Figure 1.1: Lloyd's Algorithm Variation Engineering Model Simulation: Left: An initial distribution of points in a convex polygon, akin to an initial vehicle deployment in a search region. Right: The distribution of points after several iterations of Lloyd's algorithm.
The algorithm reaches a stable state when all nodes have simultaneously reached their set point (by default the centroid of each node's Voronoi cell). A tolerance range can be configured, to allow the nodes to achieve their stable state sooner.
In distributing the vehicles, the goals, or performance metrics, are to (a) minimize the variance in area of each vehicle's Voronoi cell, (b) minimize the time for the group to achieve a steady state, (c) minimize the distance traveled for each vehicle, and others. There are three mission variations that have provided motivation due to needs from related ongoing efforts. These are discussed next.
1.1 Distributed Environmental Monitoring [top]
In the first application area the goal is to deploy multiple vessels to a region, each equipped with environmental sensors. In certain aquaculture installations, real time environmental monitoring is highly valued. We are working with a small sailboat company, Marine Robotics, LLC, in Maryland who engage with oyster farmers in Chesapeake Bay. We are developing the distributed coverage algorithms described here along with autonomous sailing methods. MIT has had a single autonomous sailboat on campus since Fall of 2021, with the goal of deploying multiple vehicles in the next year.
Figure 1.2: Distributed Environmental Monitoring: Left: An autonomous sailboat by Marine Robotics LLC in Maryland. Right: A simulation of 11 vehicles in a region near Saxis Maryland near an oyster farm installation.

┄┄┄┄┄┄┄┄┄┄

** STATED GOAL A **
Find each line in the records that contains the word "screenshot", and copy those lines.

┄┄┄┄┄┄┄┄┄┄

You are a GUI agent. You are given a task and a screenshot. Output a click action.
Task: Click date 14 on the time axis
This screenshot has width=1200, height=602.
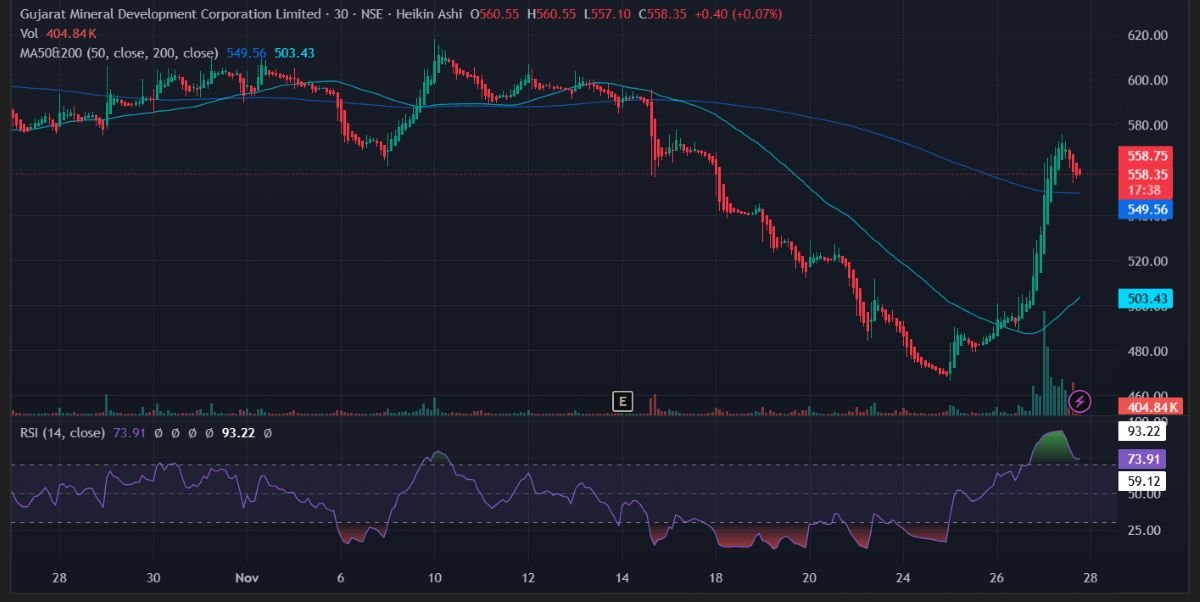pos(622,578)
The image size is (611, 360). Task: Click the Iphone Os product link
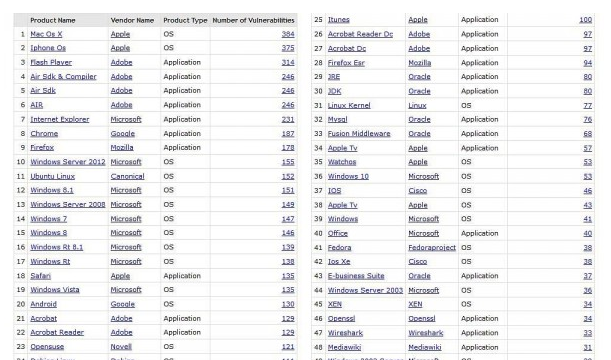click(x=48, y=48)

┄┄┄┄┄┄┄┄┄┄

** STATED GOAL B **
According to the text on Lloyd's algorithm, when does the algorithm reach a stable state?

** RESULT A **
You are a GUI agent. You are given a task and a screenshot. Output a click action.
This screenshot has width=1200, height=602.

** RESULT B **
It reaches a stable state when all nodes have simultaneously reached their set point, which by default is the centroid of each node's Voronoi cell.